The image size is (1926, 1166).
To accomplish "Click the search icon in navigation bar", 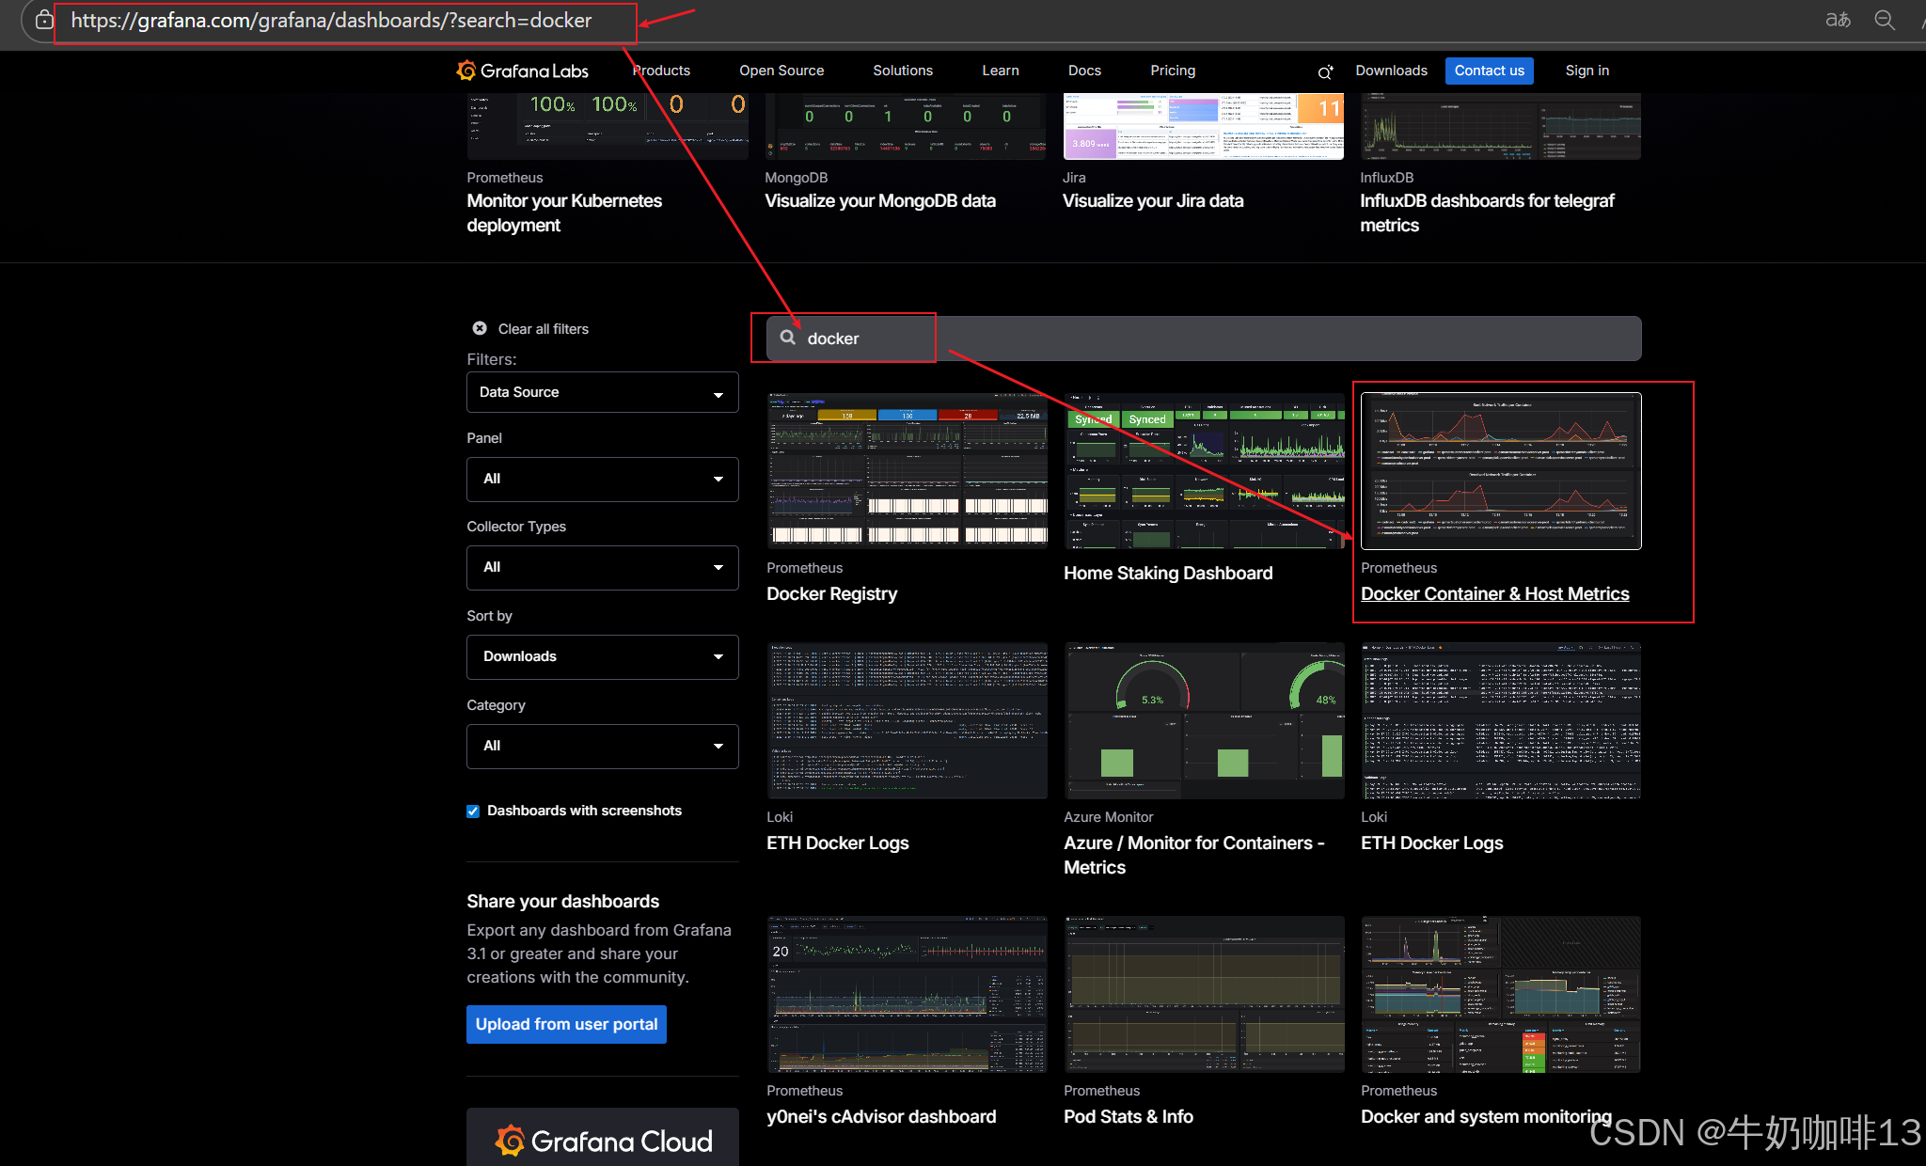I will point(1325,71).
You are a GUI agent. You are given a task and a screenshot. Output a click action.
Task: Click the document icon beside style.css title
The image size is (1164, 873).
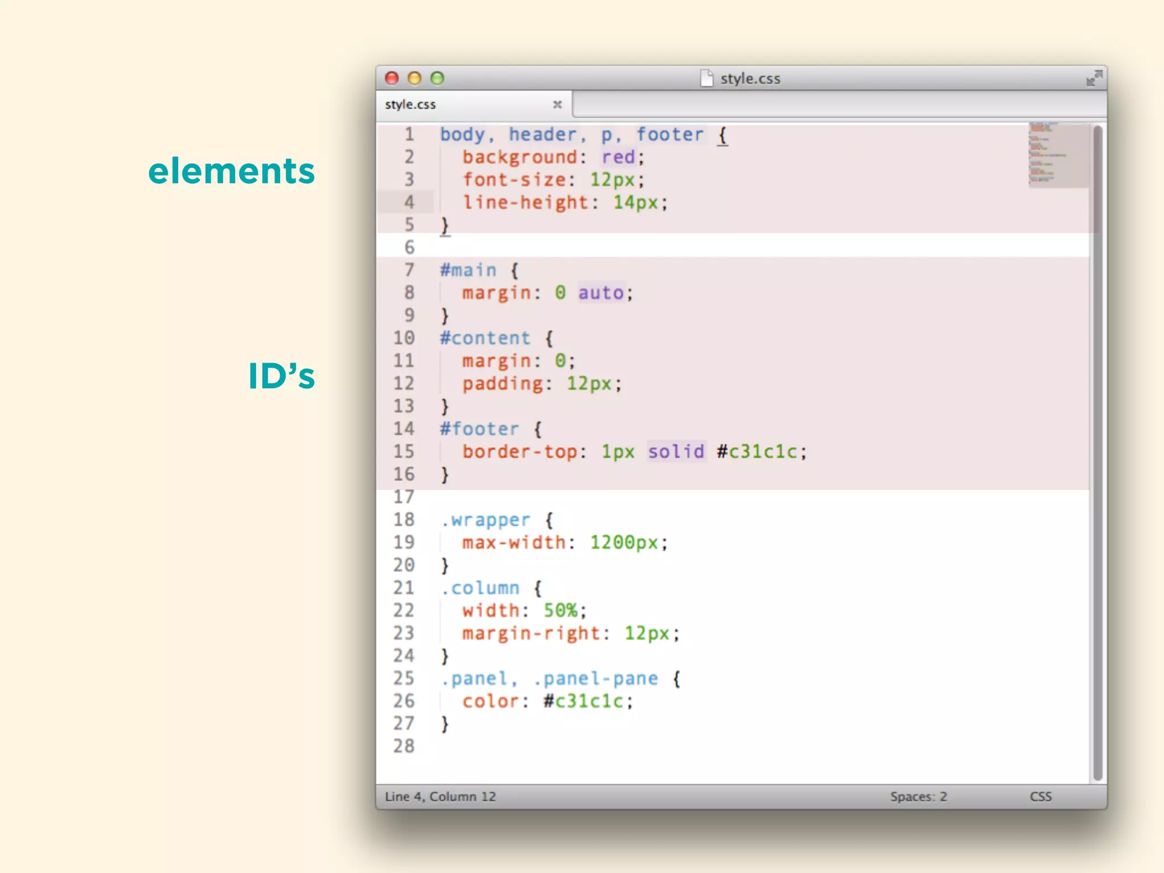click(x=706, y=78)
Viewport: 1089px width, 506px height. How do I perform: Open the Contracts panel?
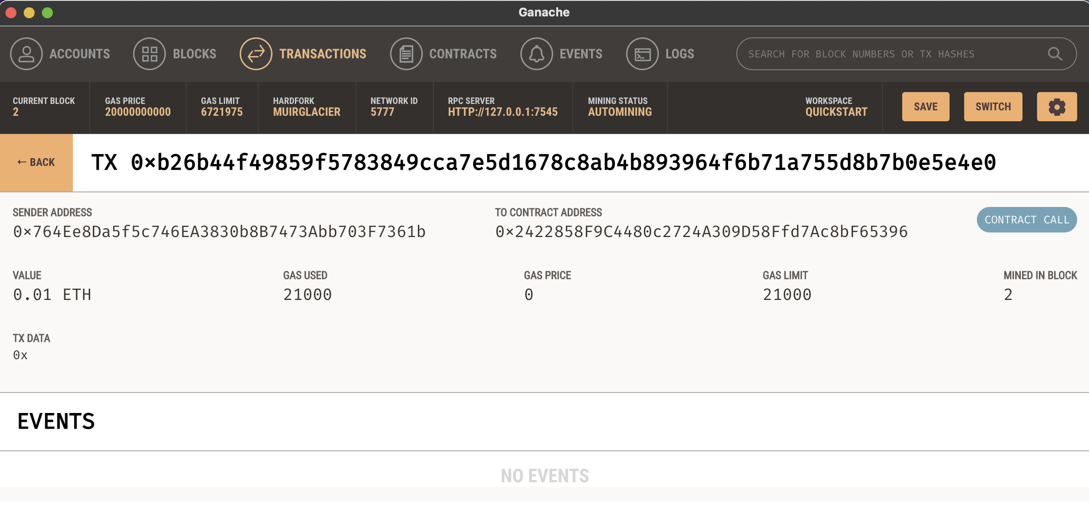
• • • •
=== What you will do ===
Exactly the lines from the one that contains "You are a GUI" through the last line of the records should be set down, and the pictures should be dropped.

=== Written response ===
You are a GUI agent. You are given a task and a screenshot. Output a click action.
Task: Click the document icon beside style.css title
The image size is (1164, 873).
click(x=706, y=78)
Viewport: 1089px width, 506px height. How do I perform: Open the Contracts panel?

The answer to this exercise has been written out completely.